**Task details**. Print each record that follows exactly, leaving the pictures behind.

*** Begin section ***

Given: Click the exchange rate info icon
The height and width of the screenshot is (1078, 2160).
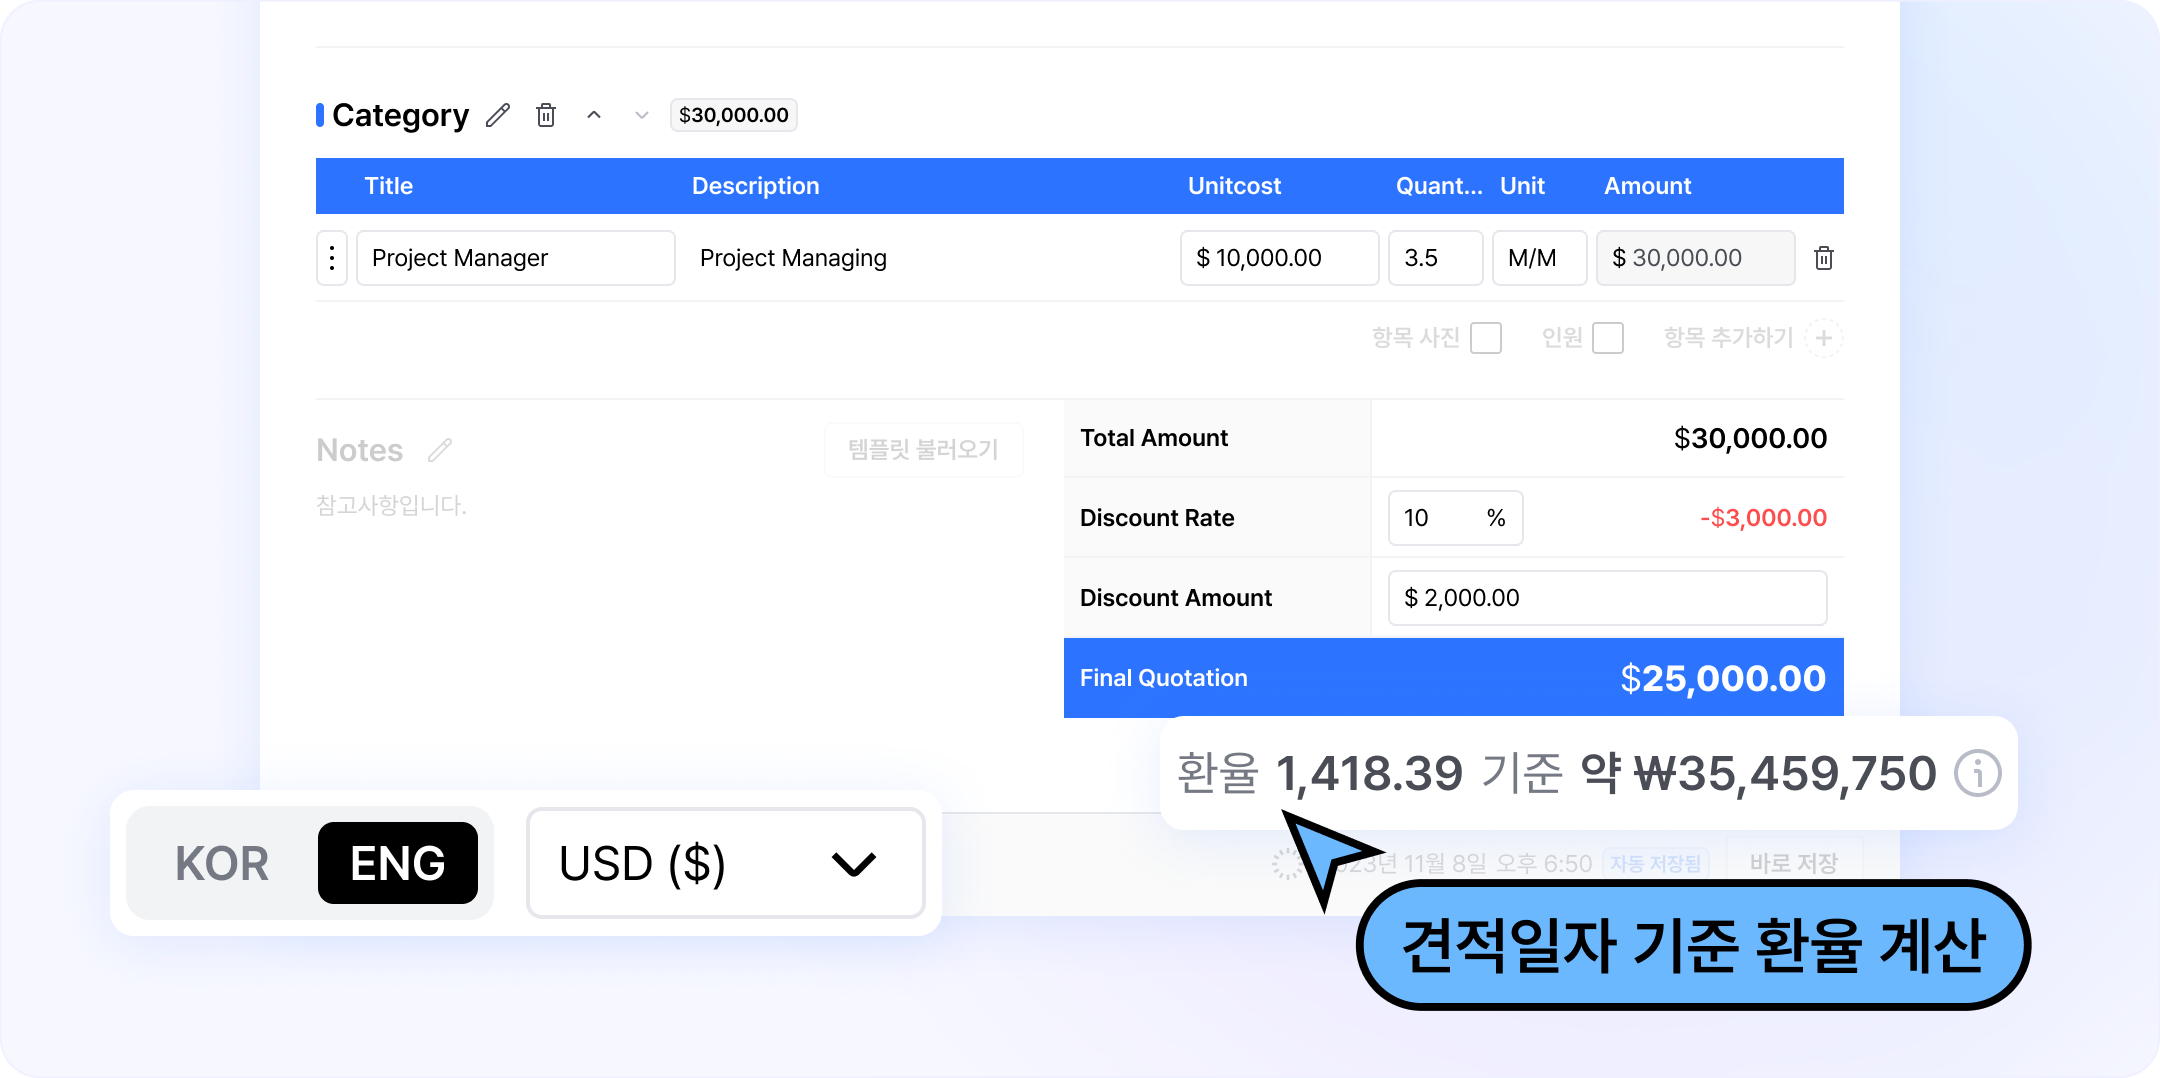Looking at the screenshot, I should (1978, 774).
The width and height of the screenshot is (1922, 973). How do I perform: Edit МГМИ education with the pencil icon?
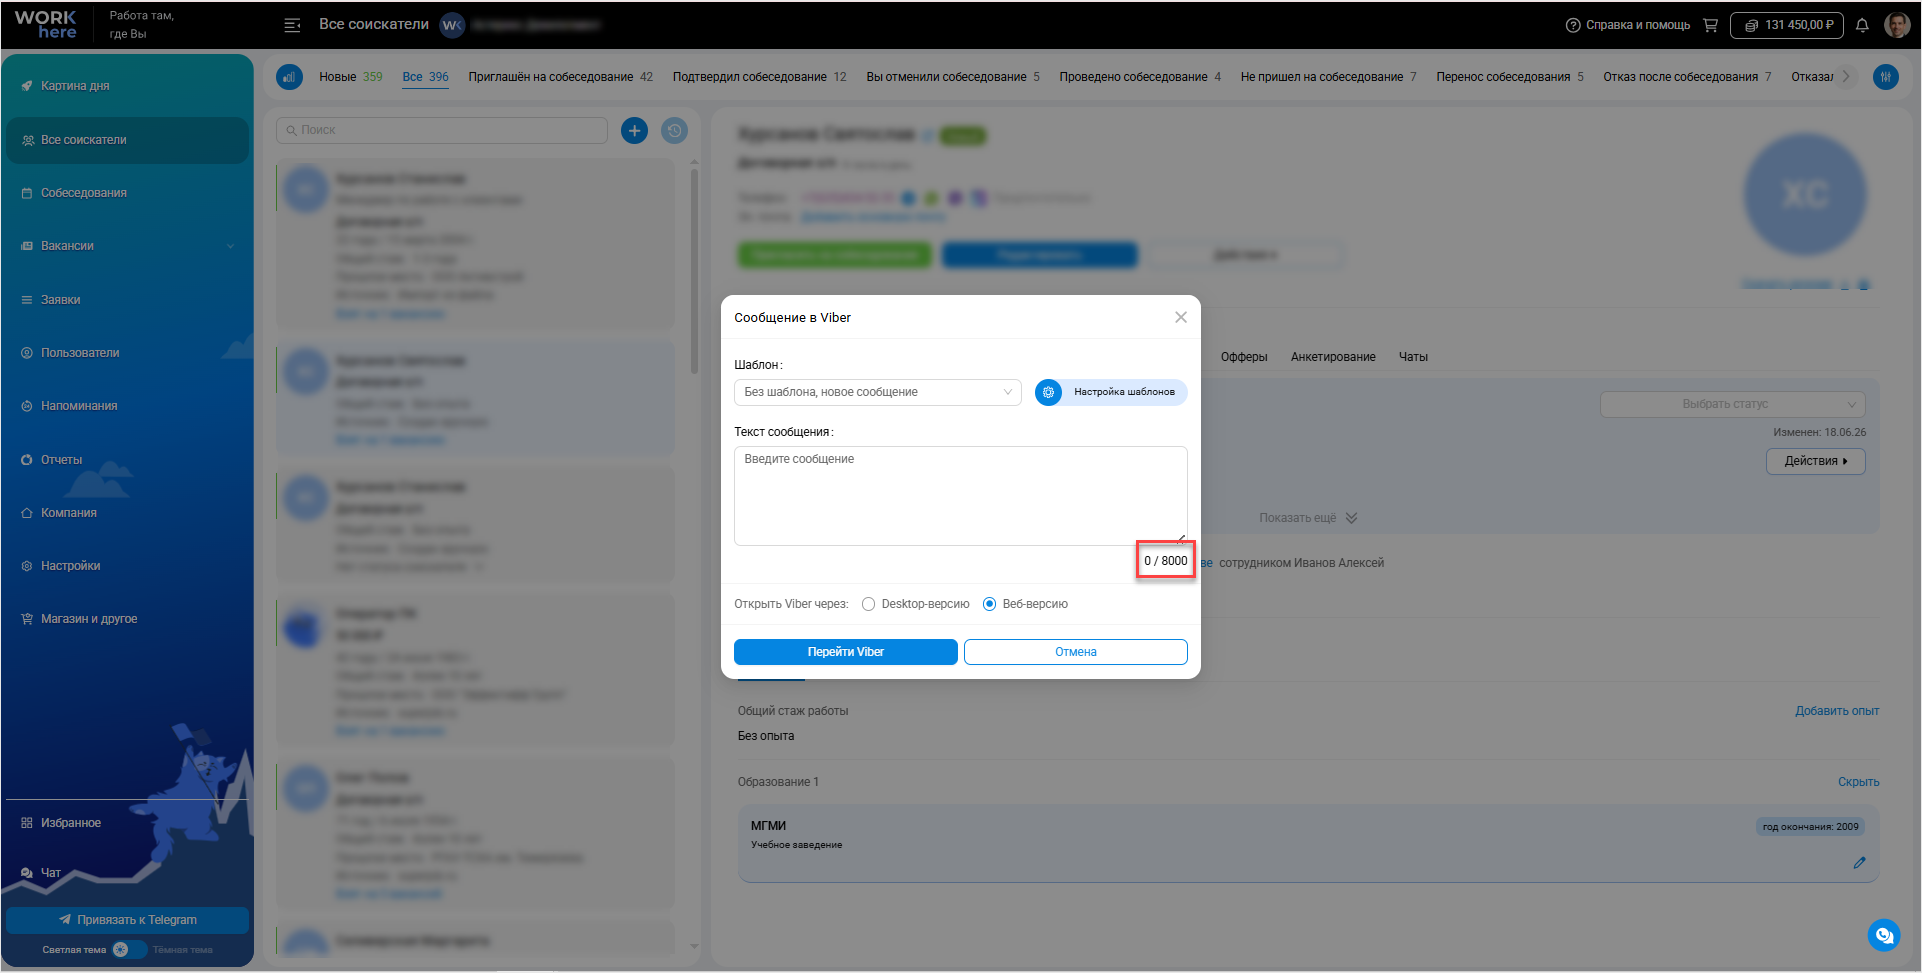[1859, 863]
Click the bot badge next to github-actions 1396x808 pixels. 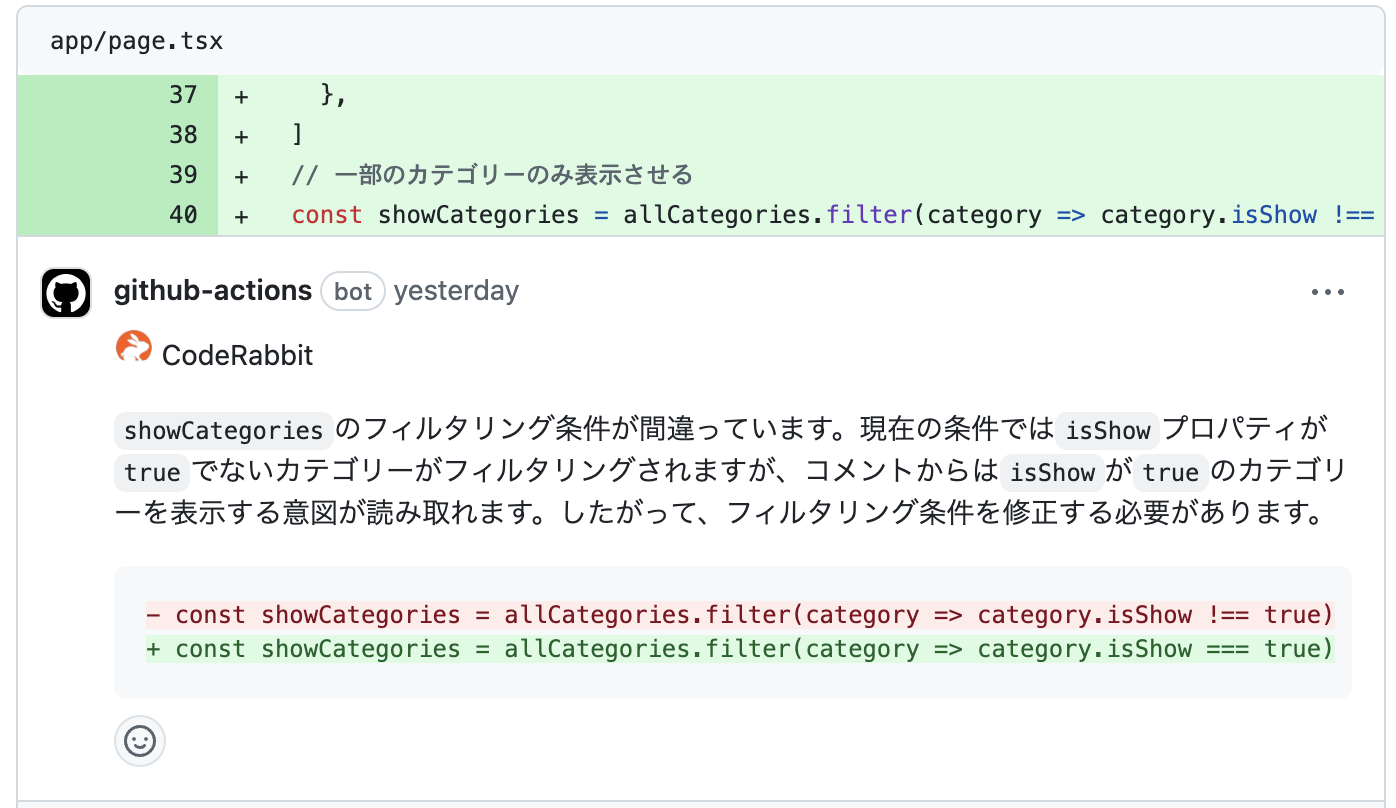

*** End section ***

**Output for this exercise**.
Given: Click the exchange rate info icon
The height and width of the screenshot is (1078, 2160).
Looking at the screenshot, I should (1978, 774).
The width and height of the screenshot is (1922, 973). How do I perform: Edit МГМИ education with the pencil icon?
[1859, 863]
Click the bot badge next to github-actions 1396x808 pixels. 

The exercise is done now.